We live in a world where we’re constantly invited to compare. Scroll through Instagram and you’ll see it—perfect homes, perfect bodies, perfect holidays, perfect lives. Even when we know it’s filtered, curated, and posed, it still stings. It still makes us question: Am I enough?

For many, the result is quiet despair. Not always loud or dramatic—but a constant undercurrent of inadequacy. And yet, this crisis isn’t new.

Søren Kierkegaard, the 19th-century Danish philosopher, saw it coming. Long before social media, he warned of the spiritual damage caused by comparison—and offered a radically different way of living: one rooted not in envy, but in faith, inwardness, and authenticity.

The Trap of Comparison

Comparison, Kierkegaard believed, is one of the great enemies of the self. It tempts us to define who we are based on who others appear to be. In his eyes, this is not just unhelpful—it’s spiritually toxic.

“The crowd is untruth,” Kierkegaard famously wrote.

What he meant was this: when we live according to the crowd—seeking validation, status, or admiration—we become disconnected from our true selves. We trade inward truth for outward approval.

And in the Instagram age, that danger has only grown louder. Every scroll offers another opportunity to feel like you’re falling behind.

The Crisis of the Digital Mirror

Social media thrives on comparison. It monetises our envy, turning others’ lives into metrics of success. We measure ourselves not against our own values, but against the projections of people we may not even know.

Kierkegaard would call this a life of inauthenticity—where we perform, pose, and polish an identity that pleases others but slowly erodes the soul.

“The self that one is not willing to be, is despair.”

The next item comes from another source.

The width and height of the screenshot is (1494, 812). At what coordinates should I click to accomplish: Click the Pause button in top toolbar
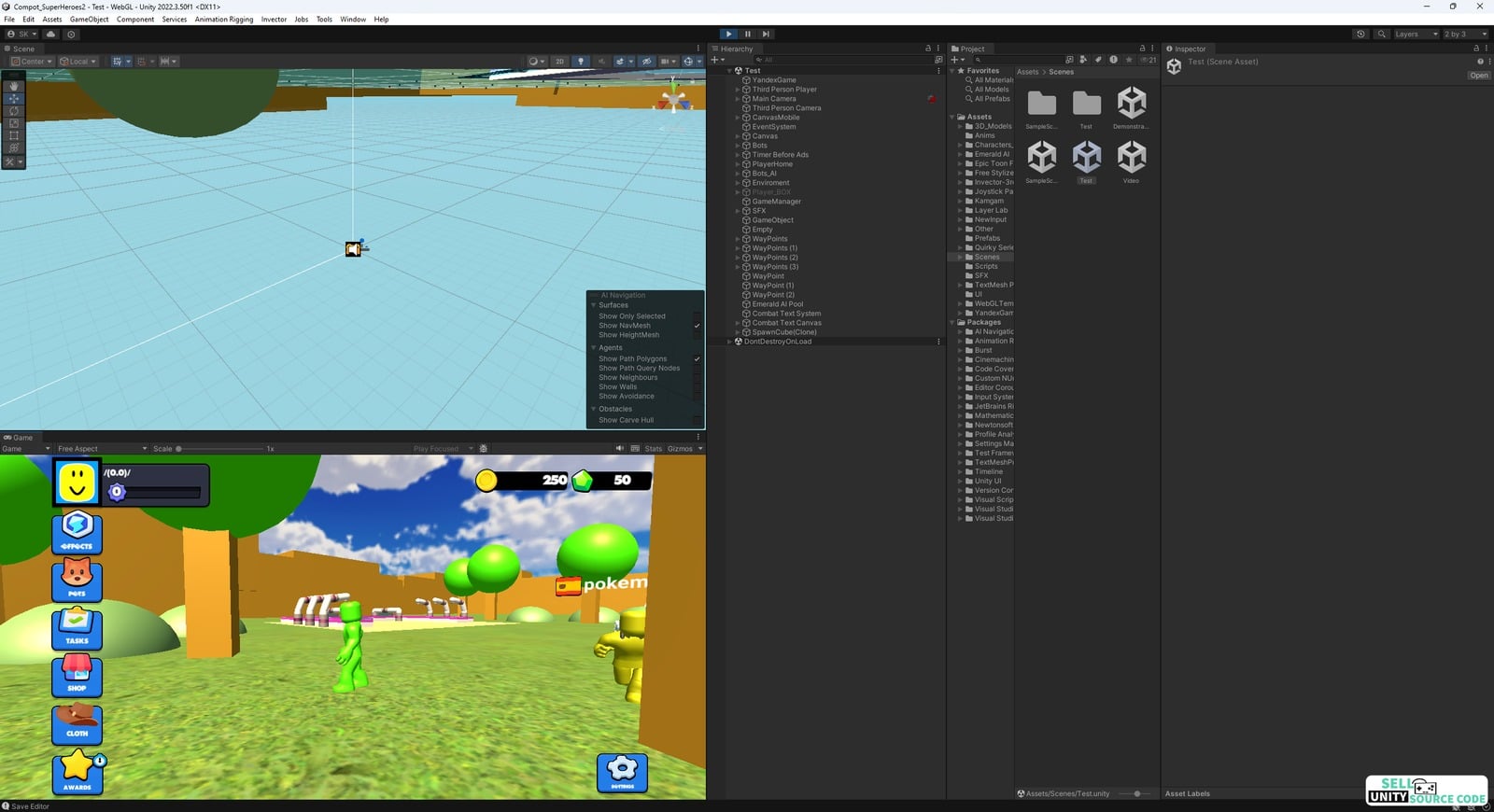pos(747,34)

This kind of despair doesn’t always look like suffering. Sometimes it looks like achievement. Sometimes it even looks like popularity. But underneath, it’s the pain of living someone else’s life instead of your own.

Kierkegaard’s Cure: A Faithful Return to the Self

So, what’s the alternative?

Kierkegaard’s answer is not to flee the world, but to re-centre the self—not around likes or validation, but around something deeper: your relationship with God, and your calling to become the person you were created to be.

This means turning away from envy. It means refusing to define success by what others are doing. And it means asking yourself the harder question: Am I living truthfully, faithfully, and inwardly—or simply living to be seen?

For Kierkegaard, this is where freedom begins. Not in achievement, but in authenticity.

Envy Destroys. Faith Restores.

Kierkegaard argued that envy and comparison lead only to despair, because they shift our focus away from being and towards appearing. They rob us of gratitude, humility, and the joy of our own journey.

Faith, on the other hand, calls us to let go of the image. It invites us to live from the inside out—to embrace who we are becoming in God’s eyes, not who we’re supposed to be according to the algorithm.

A More Grounded, Faithful Life

In practical terms, this means:

  • Logging off more often, to reconnect with silence and self

  • Resisting the pressure to perform for others online

  • Practising gratitude for your own path—however slow or unseen it feels

Remembering that your worth is not up for comparison

Final Thoughts

Kierkegaard’s wisdom is a quiet revolution in a world of noise. He reminds us that the cure for the crisis of comparison isn’t competition—it’s calling. Not chasing what others have, but becoming who you truly are.

You don’t need to be them. You just need to be you—faithfully, inwardly, honestly.

And that is more than enough.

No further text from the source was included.